> Aim of the task
Copy out the entries verbatim, beginning at the line containing "Identify the location of y-tick-label: 10." and continuing through the line containing "coordinates (177, 612).", with both of those lines included.

> Records for this exercise
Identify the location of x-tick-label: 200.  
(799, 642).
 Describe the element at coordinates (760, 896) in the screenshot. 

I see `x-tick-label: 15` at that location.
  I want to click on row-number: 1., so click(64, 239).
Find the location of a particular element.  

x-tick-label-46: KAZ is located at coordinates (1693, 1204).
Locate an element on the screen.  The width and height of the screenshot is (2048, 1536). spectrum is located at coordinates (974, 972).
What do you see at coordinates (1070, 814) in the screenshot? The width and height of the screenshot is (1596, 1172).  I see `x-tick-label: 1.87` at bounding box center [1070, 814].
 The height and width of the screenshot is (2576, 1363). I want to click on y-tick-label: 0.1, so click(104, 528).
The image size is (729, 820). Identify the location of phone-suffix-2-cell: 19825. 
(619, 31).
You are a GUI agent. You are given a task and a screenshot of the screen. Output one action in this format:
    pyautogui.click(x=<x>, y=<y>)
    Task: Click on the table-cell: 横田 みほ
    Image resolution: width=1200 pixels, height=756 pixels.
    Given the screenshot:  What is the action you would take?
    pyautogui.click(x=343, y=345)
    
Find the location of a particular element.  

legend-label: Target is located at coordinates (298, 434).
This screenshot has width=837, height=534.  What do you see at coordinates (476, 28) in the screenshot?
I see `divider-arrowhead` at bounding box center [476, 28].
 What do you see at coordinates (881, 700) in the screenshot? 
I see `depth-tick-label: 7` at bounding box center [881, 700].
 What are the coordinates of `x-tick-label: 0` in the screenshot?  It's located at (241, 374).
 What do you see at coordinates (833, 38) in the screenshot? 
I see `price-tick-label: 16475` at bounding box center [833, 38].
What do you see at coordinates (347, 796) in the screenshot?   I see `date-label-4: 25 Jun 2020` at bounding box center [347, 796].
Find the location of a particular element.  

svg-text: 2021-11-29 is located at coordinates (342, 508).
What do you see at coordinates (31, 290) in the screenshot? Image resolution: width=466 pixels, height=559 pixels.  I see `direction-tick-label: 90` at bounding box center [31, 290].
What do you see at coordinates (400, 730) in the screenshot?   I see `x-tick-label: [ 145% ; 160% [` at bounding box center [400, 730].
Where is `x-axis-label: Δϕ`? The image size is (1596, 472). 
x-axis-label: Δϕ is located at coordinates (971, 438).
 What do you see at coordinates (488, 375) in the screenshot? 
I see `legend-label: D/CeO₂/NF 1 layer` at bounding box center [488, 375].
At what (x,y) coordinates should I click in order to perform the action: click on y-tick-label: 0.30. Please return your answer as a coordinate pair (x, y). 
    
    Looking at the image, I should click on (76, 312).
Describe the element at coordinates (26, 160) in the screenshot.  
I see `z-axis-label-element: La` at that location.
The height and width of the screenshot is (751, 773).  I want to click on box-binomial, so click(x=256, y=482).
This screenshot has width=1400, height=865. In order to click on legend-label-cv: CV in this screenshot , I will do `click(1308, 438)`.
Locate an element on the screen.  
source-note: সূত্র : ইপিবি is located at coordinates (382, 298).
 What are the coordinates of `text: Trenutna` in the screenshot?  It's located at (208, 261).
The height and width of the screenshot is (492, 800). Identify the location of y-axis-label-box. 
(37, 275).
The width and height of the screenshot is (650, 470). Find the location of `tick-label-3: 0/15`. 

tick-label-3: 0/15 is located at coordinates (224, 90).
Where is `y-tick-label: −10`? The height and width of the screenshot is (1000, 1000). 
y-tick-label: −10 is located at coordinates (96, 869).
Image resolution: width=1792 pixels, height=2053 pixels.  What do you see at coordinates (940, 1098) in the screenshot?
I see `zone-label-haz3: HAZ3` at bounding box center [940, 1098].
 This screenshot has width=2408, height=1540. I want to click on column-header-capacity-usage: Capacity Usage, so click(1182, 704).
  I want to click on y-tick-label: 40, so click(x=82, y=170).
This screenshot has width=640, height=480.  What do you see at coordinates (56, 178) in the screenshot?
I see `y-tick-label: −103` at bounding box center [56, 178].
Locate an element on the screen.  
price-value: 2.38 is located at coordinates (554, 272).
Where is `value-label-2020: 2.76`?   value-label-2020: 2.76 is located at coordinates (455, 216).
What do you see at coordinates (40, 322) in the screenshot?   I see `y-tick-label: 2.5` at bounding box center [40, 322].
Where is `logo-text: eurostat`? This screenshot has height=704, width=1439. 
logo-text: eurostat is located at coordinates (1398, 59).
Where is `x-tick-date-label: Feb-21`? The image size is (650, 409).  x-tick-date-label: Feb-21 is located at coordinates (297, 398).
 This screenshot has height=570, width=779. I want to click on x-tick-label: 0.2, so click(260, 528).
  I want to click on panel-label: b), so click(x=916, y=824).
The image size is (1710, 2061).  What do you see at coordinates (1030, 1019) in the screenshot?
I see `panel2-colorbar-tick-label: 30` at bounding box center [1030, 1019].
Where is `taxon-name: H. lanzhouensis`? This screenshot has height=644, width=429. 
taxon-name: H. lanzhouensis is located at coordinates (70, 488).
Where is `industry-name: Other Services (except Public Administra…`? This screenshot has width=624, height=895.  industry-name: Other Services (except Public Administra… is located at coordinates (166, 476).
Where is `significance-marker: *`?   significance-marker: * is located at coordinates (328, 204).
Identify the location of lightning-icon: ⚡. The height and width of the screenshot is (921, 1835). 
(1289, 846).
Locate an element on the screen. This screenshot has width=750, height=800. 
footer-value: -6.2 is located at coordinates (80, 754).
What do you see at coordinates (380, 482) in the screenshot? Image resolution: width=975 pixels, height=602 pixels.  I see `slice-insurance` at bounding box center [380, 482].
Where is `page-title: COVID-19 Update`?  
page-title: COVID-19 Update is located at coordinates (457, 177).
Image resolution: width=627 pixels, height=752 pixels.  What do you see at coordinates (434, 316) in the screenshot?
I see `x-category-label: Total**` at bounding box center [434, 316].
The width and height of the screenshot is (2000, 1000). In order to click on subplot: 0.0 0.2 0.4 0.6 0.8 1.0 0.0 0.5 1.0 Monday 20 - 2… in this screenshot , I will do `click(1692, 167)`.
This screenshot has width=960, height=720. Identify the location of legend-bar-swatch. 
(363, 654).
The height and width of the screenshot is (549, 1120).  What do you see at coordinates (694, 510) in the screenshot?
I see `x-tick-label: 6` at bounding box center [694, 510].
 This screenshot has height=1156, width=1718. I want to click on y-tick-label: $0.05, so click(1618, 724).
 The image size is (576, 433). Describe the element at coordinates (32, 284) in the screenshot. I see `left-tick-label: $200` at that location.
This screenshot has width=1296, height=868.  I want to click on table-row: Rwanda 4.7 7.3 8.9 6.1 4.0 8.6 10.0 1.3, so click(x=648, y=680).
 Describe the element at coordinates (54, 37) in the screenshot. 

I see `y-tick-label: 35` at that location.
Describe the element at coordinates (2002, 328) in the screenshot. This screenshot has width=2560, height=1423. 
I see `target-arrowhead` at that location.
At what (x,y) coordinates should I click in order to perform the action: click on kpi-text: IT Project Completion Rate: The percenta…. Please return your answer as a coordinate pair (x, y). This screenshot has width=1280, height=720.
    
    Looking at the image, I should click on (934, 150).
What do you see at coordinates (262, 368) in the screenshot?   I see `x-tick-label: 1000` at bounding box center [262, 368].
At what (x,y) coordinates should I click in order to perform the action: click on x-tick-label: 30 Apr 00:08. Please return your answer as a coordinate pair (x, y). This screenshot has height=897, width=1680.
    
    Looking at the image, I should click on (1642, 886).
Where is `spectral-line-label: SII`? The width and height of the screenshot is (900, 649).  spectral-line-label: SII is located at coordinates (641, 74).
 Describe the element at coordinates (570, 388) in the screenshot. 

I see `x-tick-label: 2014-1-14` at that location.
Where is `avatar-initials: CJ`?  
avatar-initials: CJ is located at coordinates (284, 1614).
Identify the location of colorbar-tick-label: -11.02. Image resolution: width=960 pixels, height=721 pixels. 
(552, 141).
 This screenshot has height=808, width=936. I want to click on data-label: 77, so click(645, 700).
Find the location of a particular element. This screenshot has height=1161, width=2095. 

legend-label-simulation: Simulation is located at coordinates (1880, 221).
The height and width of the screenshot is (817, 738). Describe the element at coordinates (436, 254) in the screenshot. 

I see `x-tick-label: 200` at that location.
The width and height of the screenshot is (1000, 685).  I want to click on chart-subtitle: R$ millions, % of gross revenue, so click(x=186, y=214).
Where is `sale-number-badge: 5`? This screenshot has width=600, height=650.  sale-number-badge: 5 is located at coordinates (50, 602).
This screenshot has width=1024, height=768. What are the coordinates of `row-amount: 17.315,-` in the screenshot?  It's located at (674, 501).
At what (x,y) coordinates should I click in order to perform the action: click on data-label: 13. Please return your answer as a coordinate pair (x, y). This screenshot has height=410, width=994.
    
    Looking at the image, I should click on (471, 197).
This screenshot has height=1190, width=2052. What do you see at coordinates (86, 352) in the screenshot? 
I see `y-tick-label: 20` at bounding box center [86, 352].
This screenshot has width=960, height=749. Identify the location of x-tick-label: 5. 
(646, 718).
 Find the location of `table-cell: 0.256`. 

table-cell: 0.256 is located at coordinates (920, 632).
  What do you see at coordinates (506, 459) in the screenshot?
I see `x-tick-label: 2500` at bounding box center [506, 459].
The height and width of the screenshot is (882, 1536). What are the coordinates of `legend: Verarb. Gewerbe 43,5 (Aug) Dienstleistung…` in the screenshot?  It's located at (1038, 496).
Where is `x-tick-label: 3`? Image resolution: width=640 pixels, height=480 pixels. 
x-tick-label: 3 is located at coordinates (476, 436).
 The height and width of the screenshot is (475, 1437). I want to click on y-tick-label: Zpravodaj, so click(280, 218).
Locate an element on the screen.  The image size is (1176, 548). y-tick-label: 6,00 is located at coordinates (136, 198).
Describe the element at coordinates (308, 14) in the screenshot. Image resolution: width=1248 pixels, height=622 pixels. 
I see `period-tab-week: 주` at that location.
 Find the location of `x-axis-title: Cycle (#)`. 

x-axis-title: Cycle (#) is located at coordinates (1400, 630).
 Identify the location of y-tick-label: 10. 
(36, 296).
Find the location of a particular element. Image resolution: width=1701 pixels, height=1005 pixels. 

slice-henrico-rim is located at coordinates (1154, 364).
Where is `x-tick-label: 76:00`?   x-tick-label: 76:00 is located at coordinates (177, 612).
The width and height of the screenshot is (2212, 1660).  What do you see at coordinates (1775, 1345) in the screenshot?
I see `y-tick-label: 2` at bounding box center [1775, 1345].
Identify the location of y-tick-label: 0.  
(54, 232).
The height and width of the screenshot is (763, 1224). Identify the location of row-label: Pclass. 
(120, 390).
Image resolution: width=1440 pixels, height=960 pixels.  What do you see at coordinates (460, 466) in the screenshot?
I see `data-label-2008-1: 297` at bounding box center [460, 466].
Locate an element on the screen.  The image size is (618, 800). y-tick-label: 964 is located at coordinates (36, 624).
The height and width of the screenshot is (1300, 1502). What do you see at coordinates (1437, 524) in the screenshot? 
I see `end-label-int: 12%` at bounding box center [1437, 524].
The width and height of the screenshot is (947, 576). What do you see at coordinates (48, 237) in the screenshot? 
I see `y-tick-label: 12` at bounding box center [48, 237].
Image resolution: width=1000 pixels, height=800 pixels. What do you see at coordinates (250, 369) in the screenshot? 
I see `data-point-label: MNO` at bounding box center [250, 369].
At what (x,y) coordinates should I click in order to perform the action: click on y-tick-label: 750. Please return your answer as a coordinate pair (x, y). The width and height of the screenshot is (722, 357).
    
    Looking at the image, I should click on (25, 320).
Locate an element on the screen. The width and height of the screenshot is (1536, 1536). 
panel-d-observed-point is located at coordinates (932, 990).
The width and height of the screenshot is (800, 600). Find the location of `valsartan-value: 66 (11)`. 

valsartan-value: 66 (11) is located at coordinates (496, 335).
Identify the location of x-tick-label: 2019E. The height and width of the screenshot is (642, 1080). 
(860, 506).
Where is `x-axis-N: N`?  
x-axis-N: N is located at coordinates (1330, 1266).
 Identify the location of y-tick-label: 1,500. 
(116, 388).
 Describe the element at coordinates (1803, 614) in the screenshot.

> Exercise result
 Identify the location of y-tick-label: 10. 
(36, 296).
Find the location of a particular element. Image resolution: width=1701 pixels, height=1005 pixels. 

slice-henrico-rim is located at coordinates (1154, 364).
Where is `x-tick-label: 76:00`?   x-tick-label: 76:00 is located at coordinates (177, 612).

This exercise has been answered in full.